— START Dataset records —

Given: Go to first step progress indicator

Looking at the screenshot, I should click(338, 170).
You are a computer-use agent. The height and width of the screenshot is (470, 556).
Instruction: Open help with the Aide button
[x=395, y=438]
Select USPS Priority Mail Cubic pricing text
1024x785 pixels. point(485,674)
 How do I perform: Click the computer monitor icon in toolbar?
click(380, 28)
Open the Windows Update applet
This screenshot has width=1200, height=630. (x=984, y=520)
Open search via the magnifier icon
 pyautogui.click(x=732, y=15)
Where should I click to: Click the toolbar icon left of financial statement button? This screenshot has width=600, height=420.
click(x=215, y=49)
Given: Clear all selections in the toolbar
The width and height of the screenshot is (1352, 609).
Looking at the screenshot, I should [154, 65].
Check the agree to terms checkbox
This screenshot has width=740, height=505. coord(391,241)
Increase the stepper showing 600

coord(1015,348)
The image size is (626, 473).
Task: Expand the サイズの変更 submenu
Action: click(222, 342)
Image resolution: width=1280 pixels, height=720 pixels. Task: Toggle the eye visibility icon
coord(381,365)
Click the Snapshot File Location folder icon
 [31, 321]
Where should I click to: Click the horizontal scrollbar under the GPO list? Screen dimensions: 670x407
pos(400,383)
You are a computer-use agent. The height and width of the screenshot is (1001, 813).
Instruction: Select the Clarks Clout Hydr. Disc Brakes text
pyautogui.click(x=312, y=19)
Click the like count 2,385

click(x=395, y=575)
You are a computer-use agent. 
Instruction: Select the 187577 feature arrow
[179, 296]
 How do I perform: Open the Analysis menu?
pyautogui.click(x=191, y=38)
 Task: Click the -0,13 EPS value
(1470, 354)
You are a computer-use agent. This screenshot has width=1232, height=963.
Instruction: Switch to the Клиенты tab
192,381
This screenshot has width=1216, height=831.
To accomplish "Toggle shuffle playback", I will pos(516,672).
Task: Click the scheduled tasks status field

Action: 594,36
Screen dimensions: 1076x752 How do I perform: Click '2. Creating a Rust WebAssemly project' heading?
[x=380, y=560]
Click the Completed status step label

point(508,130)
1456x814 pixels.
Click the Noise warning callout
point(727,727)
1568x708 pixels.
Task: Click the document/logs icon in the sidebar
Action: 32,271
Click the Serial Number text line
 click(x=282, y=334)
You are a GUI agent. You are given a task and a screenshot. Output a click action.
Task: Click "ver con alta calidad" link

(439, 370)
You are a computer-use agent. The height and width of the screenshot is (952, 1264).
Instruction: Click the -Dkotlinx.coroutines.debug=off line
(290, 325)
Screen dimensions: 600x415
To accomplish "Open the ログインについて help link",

— END Dataset records —

Write out everything in the data from the line that contains "is (1001, 813)." down to the end of the data, with both ends included, repeating each line exactly.

You are a computer-use agent. The height and width of the screenshot is (1001, 813).
Instruction: Select the Clarks Clout Hydr. Disc Brakes text
pyautogui.click(x=312, y=19)
Click the like count 2,385

click(x=395, y=575)
You are a computer-use agent. 
Instruction: Select the 187577 feature arrow
[179, 296]
 How do I perform: Open the Analysis menu?
pyautogui.click(x=191, y=38)
 Task: Click the -0,13 EPS value
(1470, 354)
You are a computer-use agent. This screenshot has width=1232, height=963.
Instruction: Switch to the Клиенты tab
192,381
This screenshot has width=1216, height=831.
To accomplish "Toggle shuffle playback", I will pos(516,672).
Task: Click the scheduled tasks status field

Action: 594,36
Screen dimensions: 1076x752 How do I perform: Click '2. Creating a Rust WebAssemly project' heading?
[x=380, y=560]
Click the Completed status step label

point(508,130)
1456x814 pixels.
Click the Noise warning callout
point(727,727)
1568x708 pixels.
Task: Click the document/logs icon in the sidebar
Action: 32,271
Click the Serial Number text line
 click(x=282, y=334)
You are a GUI agent. You are given a task and a screenshot. Output a click action.
Task: Click "ver con alta calidad" link

(439, 370)
You are a computer-use agent. The height and width of the screenshot is (952, 1264).
Instruction: Click the -Dkotlinx.coroutines.debug=off line
(290, 325)
Screen dimensions: 600x415
To accomplish "Open the ログインについて help link",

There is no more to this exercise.